Opinion
Opinion By: Jack Conway, Attorney General; Michelle D. Harrison, Assistant Attorney General
Open Records Decision
At issue in this appeal is whether the Kentucky State Penitentiary violated the Kentucky Open Records Act in the disposition of Darcy Perkins' August 24, 2010, request for all of his medical records for the period of May 1, 2010, through June 30, 2010, including all "chart entries, notes, and orders." Despite making several requests, beginning on July 13, 2010, Mr. Perkins maintains on appeal that he "received only part of his medical records, the last of which [were] received on August 30, 2010." Because KSP confirms on appeal that Mr. Perkins received all existing documents responsive to his request(s), with only minimal information legitimately redacted, this office finds no error in the agency's disposition of his request(s). KSP cannot produce nonexistent records for inspection or copying and the agency was entitled to redact any portion(s) of the existing responsive documents which did not specifically reference Mr. Perkins on the basis of KRS 197.025(2), incorporated into the Open Records Act by operation of KRS 61.878(1)(l).
Upon receiving notification of Mr. Perkin's appeal from this office, Staff Attorney Jonathan S. Milby, Justice and Public Safety Cabinet, responded on behalf of KSP, advising that the "entire contents of the electronic medical record ("EMR") system for his records during the range requested" were provided to him, "with a note explaining that some information on one of the prescriptions had been redacted pursuant to KRS 197.025(1) as a security risk. Otherwise, the documents were provided in their entirety." Mr. Milby further noted that he "confirmed with medical staff at KSP that no additional medical records for the date range requested exist." Although KSP initially failed to cite KRS 197.025(2) in advising Mr. Perkins that the redacted portion "does not reference you specifically," Mr. Milby explained, the fact it does not "makes it subject to exclusion pursuant to KRS 197.025(2)," in addition to being "deemed a security risk by the commissioner or her designee pursuant to KRS 197.025(1)," 1 upon which Sally Tyler, Office Support Assistant II, expressly relied in her August 26, 2010, response. Accordingly, Mr. Milby concluded, "KSP has produced all existing responsive documents and has discharged its duty under the Open Records Act. " This office agrees; the denial is affirmed in accordance with governing precedents.

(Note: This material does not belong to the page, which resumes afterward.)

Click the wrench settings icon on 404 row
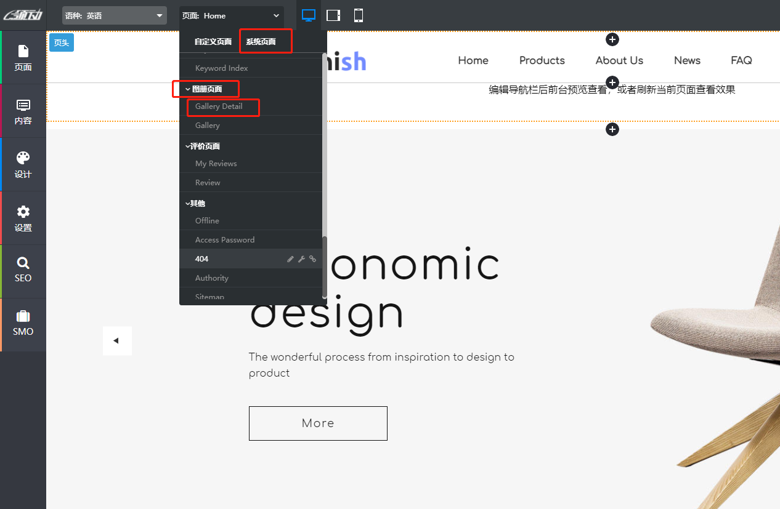The height and width of the screenshot is (509, 780). tap(301, 259)
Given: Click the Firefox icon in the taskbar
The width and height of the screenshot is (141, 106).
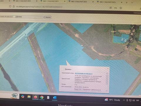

For example, in 09-ORD-095 this office concluded, in accordance with 03-ORD-073 and 04-ORD-076, that Western Kentucky Correctional Complex properly relied upon KRS 197.025(2) in redacting certain entries which did not contain a specific reference to the inmate requester from the subject mail log as he "was allowed to inspect all entries in the log book that pertain to him for the requested time frame." Id., p. 3. This office further held that WKCC could not afford the inmate requester access to nonexistent records or those which it did not possess, nor did it have to "prove a negative," relying upon Bowling, supra, and a line of prior decisions by this office, particularly 07-ORD-188 and 07-ORD-190. Here, as in 09-ORD-095, this office finds that because KRS 197.025(2) authorizes the agency to withhold records, or portions of records, as the case may be, which do not contain a specific reference to the inmate requester, and the agency was not statutorily required to produce nonexistent records for inspection or copying, it cannot be said to have violated the Open Records Act in the disposition of the request. 09-ORD-095, p. 3. The reasoning of that decision, a copy of which is attached hereto and incorporated by reference, is controlling on the facts presented. As the Attorney General has long recognized, this office cannot "adjudicate a dispute regarding a disparity, if any, between records for which inspection has already been permitted, and those sought but not provided. Indeed, such is not the role of this office" under the Act. OAG 89-81, p. 3.
A party aggrieved by this decision may appeal it by initiating action in the appropriate circuit court pursuant to KRS 61.880(5) and KRS 61.882. Pursuant to KRS 61.880(3), the Attorney General should be notified of any action in circuit court, but should not be named as a party in that action or in any subsequent proceeding.
Darcy Perkins, # 207497Sally TylerJonathan S. Milby
Footnotes
Footnotes
1 Consideration of this argument is unnecessary given our conclusion that KRS 197.025(2) is facially determinative.